### GOAL OF THE EXERCISE
No pictures belong in the copy. Retype exactly, and only, the stretch of lines below from the one with "You are a GUI" through the one with "Expand the Read/Write dropdown".

━━━━━ DATA ━━━━━

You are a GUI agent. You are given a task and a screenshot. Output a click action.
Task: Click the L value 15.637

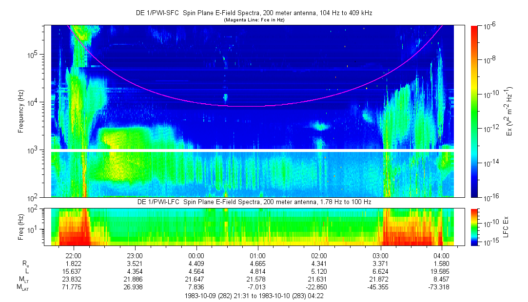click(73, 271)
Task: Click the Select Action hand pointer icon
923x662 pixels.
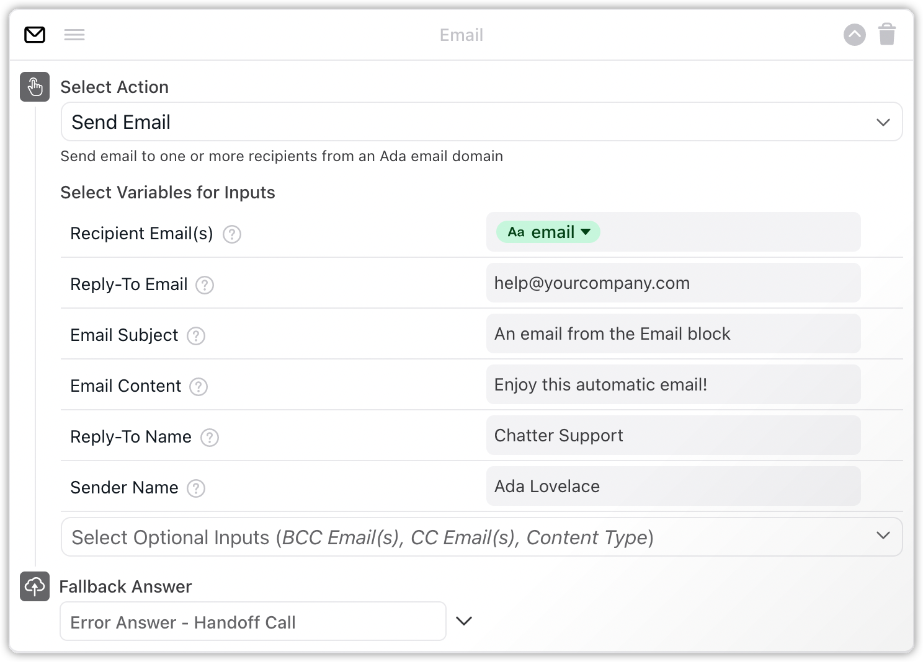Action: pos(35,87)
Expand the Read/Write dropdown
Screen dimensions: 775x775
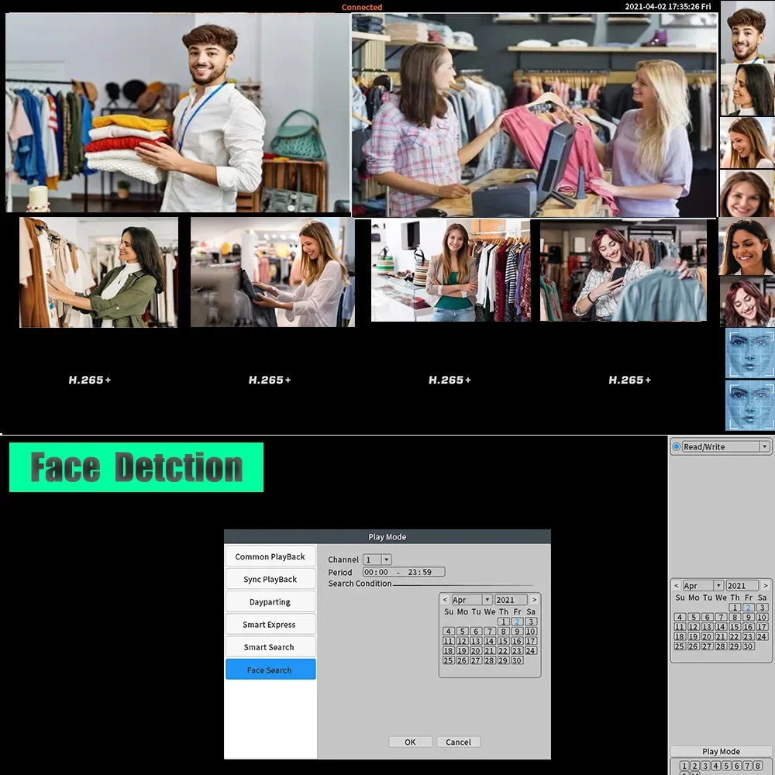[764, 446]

━━━━━
━━━━━ DATA ━━━━━

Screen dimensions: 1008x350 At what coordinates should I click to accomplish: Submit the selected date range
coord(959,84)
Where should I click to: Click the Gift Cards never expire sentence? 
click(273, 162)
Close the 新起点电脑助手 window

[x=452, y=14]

━━━━━
━━━━━ DATA ━━━━━

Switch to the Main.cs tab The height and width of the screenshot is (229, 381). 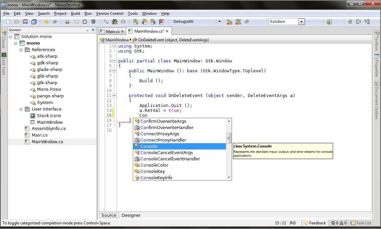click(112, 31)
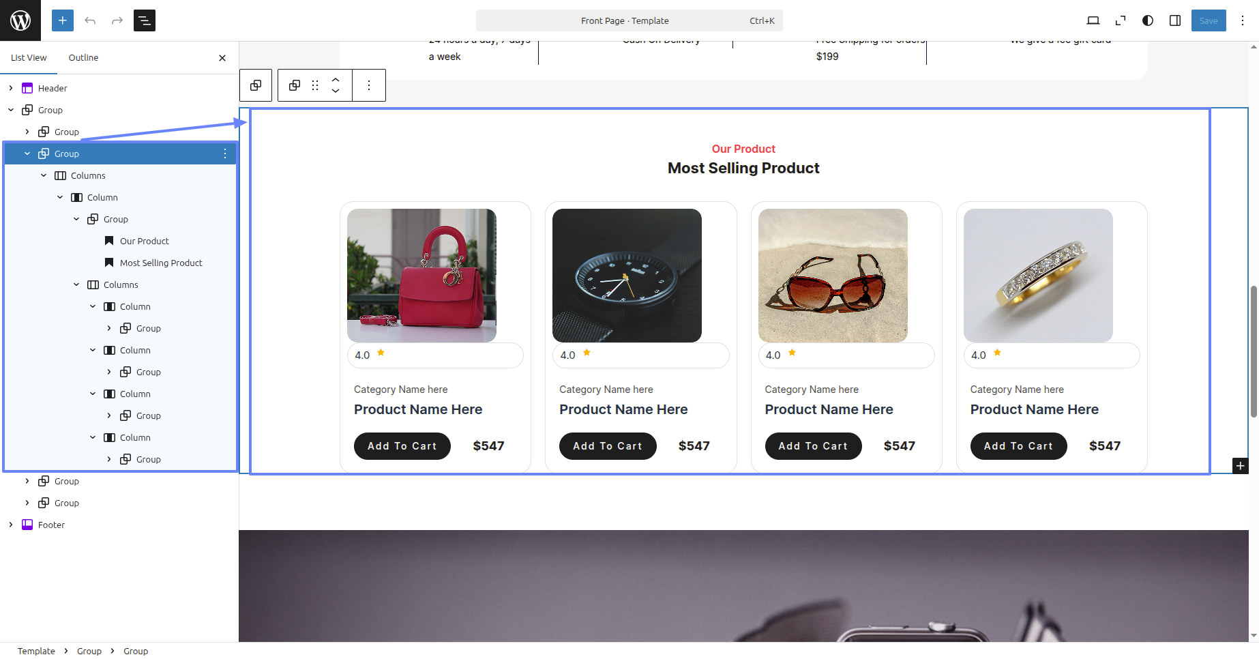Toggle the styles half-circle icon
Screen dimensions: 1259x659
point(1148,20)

━━━━━

### SOLUTION TO THIS EXERCISE
You are a GUI agent. You are given a task and a screenshot. Output a click action.
Task: Click the L value 15.637

click(73, 271)
Task: Click the Select Action hand pointer icon
923x662 pixels.
Action: pos(35,87)
Expand the Read/Write dropdown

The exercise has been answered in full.